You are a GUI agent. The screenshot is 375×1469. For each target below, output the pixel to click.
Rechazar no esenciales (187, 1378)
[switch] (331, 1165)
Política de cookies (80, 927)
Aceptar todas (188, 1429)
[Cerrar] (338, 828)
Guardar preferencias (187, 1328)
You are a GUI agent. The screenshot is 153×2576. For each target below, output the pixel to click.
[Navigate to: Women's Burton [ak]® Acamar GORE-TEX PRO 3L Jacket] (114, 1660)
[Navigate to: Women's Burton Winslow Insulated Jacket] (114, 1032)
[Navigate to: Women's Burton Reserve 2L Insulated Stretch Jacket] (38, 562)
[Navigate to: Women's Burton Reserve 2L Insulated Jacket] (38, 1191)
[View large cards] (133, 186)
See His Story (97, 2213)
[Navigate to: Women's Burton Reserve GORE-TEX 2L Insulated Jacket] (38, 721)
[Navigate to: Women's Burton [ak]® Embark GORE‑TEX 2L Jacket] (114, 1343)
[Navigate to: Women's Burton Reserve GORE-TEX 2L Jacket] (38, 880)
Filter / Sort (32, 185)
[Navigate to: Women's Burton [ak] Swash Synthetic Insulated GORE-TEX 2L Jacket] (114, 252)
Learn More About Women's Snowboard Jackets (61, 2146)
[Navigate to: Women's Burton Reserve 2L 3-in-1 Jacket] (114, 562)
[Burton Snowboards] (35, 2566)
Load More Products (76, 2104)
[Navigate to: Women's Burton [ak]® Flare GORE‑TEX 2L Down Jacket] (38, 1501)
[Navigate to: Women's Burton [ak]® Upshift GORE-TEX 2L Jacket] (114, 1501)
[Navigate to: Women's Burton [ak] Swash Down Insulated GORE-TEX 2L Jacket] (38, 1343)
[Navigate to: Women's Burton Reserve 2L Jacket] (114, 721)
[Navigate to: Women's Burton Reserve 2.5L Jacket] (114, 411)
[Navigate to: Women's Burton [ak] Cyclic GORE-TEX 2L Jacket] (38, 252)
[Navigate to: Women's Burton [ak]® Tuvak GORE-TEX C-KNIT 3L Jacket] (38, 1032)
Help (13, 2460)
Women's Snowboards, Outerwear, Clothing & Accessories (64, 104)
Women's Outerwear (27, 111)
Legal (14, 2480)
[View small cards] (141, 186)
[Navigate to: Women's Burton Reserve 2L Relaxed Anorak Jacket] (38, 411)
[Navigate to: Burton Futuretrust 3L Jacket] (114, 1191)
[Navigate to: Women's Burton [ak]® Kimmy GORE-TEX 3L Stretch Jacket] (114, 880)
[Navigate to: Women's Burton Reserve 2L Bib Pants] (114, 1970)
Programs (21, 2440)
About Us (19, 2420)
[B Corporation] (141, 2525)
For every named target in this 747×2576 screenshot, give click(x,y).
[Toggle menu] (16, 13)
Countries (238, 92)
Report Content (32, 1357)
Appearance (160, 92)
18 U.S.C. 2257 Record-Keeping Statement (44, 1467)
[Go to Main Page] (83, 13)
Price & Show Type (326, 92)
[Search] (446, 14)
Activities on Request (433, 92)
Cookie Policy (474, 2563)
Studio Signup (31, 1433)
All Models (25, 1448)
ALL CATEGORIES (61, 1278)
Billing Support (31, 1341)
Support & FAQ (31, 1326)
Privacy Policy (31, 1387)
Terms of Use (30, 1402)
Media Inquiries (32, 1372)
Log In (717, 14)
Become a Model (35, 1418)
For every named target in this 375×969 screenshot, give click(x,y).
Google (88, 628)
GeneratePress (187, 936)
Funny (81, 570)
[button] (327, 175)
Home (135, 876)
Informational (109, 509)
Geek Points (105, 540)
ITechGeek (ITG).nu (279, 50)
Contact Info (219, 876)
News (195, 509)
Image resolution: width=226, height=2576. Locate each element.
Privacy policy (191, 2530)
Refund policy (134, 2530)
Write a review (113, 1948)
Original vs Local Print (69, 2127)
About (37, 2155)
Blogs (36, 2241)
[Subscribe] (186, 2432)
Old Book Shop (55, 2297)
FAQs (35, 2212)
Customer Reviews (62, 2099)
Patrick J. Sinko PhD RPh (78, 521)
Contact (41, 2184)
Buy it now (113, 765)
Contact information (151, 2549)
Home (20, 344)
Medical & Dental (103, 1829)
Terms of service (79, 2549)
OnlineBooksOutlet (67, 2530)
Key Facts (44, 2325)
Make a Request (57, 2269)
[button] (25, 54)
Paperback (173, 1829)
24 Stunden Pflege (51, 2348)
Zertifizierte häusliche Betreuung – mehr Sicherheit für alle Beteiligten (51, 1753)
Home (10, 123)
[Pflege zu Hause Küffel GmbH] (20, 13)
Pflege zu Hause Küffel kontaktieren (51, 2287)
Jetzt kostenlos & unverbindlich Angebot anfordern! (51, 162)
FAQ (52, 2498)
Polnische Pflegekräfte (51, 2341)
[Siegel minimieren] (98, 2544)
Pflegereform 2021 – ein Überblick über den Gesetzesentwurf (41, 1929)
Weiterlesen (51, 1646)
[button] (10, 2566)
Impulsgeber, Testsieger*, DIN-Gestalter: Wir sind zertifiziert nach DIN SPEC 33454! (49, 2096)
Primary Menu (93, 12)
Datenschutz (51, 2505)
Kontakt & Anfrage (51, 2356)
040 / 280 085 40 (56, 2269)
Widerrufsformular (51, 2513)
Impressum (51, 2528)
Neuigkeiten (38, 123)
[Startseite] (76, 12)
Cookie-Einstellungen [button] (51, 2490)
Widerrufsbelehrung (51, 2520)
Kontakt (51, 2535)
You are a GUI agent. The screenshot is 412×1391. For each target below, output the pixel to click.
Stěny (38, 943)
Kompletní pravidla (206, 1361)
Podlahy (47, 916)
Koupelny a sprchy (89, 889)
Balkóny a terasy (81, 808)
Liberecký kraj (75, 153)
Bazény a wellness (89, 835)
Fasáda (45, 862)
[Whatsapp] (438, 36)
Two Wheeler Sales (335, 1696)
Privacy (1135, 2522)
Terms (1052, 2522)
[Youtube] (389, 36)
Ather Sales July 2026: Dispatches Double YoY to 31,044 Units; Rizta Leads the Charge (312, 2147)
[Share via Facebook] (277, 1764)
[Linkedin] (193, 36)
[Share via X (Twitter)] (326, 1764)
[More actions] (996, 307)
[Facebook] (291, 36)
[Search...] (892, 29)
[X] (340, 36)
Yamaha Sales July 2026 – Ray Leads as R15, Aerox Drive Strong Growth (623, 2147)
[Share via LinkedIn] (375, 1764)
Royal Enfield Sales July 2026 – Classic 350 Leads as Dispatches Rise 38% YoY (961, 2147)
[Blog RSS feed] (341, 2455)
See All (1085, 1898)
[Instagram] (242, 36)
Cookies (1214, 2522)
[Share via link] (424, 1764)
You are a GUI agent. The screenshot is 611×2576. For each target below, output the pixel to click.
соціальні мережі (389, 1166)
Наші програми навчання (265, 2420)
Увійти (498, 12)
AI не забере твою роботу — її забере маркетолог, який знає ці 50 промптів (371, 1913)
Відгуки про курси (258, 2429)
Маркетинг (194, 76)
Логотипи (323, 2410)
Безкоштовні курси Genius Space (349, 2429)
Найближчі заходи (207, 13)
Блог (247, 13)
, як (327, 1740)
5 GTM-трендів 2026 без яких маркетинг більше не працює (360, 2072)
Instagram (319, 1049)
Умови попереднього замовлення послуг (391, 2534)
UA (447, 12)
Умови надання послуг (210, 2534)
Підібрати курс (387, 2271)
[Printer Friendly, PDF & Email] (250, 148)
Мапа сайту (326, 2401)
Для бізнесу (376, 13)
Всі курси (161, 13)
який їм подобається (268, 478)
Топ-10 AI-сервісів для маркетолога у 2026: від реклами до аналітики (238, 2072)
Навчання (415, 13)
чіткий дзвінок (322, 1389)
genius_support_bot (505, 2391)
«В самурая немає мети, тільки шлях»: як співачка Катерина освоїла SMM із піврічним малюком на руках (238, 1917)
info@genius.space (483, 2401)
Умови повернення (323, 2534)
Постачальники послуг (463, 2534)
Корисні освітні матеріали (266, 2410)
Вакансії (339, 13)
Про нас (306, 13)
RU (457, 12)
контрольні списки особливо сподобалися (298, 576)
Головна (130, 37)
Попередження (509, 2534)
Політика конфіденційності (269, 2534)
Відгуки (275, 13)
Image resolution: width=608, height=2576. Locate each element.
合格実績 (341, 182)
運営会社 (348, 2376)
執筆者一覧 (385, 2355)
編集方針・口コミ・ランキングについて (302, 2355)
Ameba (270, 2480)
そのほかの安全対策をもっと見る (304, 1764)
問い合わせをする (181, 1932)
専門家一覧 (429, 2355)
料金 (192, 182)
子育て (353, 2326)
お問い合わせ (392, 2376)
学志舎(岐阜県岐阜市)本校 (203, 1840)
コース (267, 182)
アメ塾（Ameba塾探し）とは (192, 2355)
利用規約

*Your goal*:
Please return every line from the first one in the records above down to the line containing "Help (13, 2460)", including both, exactly as written and nothing more.

*The completed task*:
You are a GUI agent. The screenshot is 375×1469. For each target below, output the pixel to click.
Rechazar no esenciales (187, 1378)
[switch] (331, 1165)
Política de cookies (80, 927)
Aceptar todas (188, 1429)
[Cerrar] (338, 828)
Guardar preferencias (187, 1328)
You are a GUI agent. The screenshot is 153×2576. For each target below, output the pixel to click.
[Navigate to: Women's Burton [ak]® Acamar GORE-TEX PRO 3L Jacket] (114, 1660)
[Navigate to: Women's Burton Winslow Insulated Jacket] (114, 1032)
[Navigate to: Women's Burton Reserve 2L Insulated Stretch Jacket] (38, 562)
[Navigate to: Women's Burton Reserve 2L Insulated Jacket] (38, 1191)
[View large cards] (133, 186)
See His Story (97, 2213)
[Navigate to: Women's Burton Reserve GORE-TEX 2L Insulated Jacket] (38, 721)
[Navigate to: Women's Burton [ak]® Embark GORE‑TEX 2L Jacket] (114, 1343)
[Navigate to: Women's Burton Reserve GORE-TEX 2L Jacket] (38, 880)
Filter / Sort (32, 185)
[Navigate to: Women's Burton [ak] Swash Synthetic Insulated GORE-TEX 2L Jacket] (114, 252)
Learn More About Women's Snowboard Jackets (61, 2146)
[Navigate to: Women's Burton Reserve 2L 3-in-1 Jacket] (114, 562)
[Burton Snowboards] (35, 2566)
Load More Products (76, 2104)
[Navigate to: Women's Burton [ak]® Flare GORE‑TEX 2L Down Jacket] (38, 1501)
[Navigate to: Women's Burton [ak]® Upshift GORE-TEX 2L Jacket] (114, 1501)
[Navigate to: Women's Burton [ak] Swash Down Insulated GORE-TEX 2L Jacket] (38, 1343)
[Navigate to: Women's Burton Reserve 2L Jacket] (114, 721)
[Navigate to: Women's Burton Reserve 2.5L Jacket] (114, 411)
[Navigate to: Women's Burton [ak] Cyclic GORE-TEX 2L Jacket] (38, 252)
[Navigate to: Women's Burton [ak]® Tuvak GORE-TEX C-KNIT 3L Jacket] (38, 1032)
Help (13, 2460)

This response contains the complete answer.